Moms, let’s be real: postpartum recovery isn’t exactly a walk in the park. Your body just did something incredible, but bouncing back isn’t as simple as everyone makes it sound. Between sleepless nights and unexpected leaks when you laugh, it’s easy to feel like your body is letting you down. The truth? You’re not alone, and there’s real help out there.
Your pelvic floor plays a huge role in how you feel after giving birth. Whether you’ve had a C-section or a vaginal delivery, recovery takes more than time—it takes care. Many moms think Kegels are the answer to everything, but not all pelvic floors need strengthening. Some need relaxation, scar care, or tension release, and that’s where pelvic floor physical therapy comes in.
A therapist can help you rebuild strength, address pain, and feel confident in your body again. Imagine sneezing without leaks, lifting your baby without pain, and walking without discomfort. Whether it’s weeks, months, or years postpartum, it’s never too late to get the support your body deserves.
Motherhood is hard enough without battling your own body.
Ready to return to exercise postpartum? Check out this video for tips! ꜜ
Pelvic Floor Secrets Every New Mom Should Know
Hey, new moms! We know your life just got a lot busier (and a lot messier), but let’s take a second to talk about you. Specifically, your pelvic floor—the unsung hero of postpartum recovery. Here are some practical, real-life tips to help you feel more like yourself again.
1. Give Yourself Grace.
Your body just grew and delivered a tiny human. It’s okay if things feel a little off. Healing takes time, and every mom’s journey is different. Celebrate small wins, like getting through the day without discomfort or managing a little extra energy.
2. Don’t Skip the Breath Work.
Deep breathing isn’t just for relaxation—it’s also a powerful tool for your pelvic floor. Inhale to expand your belly and ribs, and exhale to gently engage your core and pelvic floor. Bonus: it’s a calming trick during those 3 a.m. wake-ups.
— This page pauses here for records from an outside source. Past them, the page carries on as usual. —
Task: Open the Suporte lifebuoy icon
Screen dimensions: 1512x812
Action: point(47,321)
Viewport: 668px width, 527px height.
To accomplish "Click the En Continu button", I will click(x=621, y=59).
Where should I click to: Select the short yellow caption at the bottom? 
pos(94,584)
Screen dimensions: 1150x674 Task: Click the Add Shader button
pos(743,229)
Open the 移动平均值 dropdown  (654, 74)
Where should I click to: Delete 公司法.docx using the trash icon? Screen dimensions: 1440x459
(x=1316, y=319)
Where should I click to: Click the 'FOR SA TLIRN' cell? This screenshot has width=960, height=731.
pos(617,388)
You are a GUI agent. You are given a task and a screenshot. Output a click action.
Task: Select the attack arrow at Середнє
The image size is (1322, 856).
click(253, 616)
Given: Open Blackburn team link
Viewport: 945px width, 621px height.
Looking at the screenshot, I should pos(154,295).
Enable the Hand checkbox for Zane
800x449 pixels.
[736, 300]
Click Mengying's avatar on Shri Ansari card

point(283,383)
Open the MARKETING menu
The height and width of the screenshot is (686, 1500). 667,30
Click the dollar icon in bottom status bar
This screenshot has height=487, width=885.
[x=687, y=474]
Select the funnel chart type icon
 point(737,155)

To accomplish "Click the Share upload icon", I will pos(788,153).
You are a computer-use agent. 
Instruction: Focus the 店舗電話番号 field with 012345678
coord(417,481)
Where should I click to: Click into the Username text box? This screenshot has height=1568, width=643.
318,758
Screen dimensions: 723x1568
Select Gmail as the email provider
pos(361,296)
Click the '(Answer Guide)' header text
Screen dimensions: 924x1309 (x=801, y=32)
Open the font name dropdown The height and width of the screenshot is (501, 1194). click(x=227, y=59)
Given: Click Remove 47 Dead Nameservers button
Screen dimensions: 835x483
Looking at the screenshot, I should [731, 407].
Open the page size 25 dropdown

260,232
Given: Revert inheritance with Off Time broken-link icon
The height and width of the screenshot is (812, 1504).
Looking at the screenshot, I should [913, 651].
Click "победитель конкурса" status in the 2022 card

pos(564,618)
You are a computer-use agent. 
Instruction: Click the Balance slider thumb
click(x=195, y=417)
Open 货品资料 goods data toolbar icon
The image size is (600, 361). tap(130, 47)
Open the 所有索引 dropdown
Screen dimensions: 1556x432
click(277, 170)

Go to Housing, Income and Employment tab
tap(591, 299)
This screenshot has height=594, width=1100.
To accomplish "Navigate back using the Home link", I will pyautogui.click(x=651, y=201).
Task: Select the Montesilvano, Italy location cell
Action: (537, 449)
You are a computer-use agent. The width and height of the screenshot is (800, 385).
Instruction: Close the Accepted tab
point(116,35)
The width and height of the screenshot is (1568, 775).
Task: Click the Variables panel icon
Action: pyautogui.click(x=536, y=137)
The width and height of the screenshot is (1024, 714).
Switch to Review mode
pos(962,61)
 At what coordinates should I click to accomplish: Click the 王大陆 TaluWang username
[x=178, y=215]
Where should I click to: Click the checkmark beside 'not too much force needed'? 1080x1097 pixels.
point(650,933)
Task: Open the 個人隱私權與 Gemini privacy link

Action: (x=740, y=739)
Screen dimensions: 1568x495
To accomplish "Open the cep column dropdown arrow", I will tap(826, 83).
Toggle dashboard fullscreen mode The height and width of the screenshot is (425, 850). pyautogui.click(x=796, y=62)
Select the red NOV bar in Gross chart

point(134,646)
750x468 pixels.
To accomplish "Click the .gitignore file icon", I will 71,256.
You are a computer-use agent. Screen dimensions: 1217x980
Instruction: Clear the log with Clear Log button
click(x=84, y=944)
3. Keep an Eye on Scar Tissue.
C-section or vaginal delivery, your body may have scars that can lead to tightness or pain if left untreated. Gentle massage can help, and a pelvic floor therapist can show you how to do it safely.
4. Mind Your Posture.
Feeding, rocking, and carrying your baby can put strain on your back and pelvic floor. Try to sit with your feet flat, shoulders relaxed, and avoid slouching. A strong pelvic floor starts with a strong foundation!
5. Listen to Your Body.
Leaking when you laugh? Pain when you move? That’s your body’s way of saying it needs help. Don’t ignore the signals—pelvic floor therapy can address these issues and help you recover faster.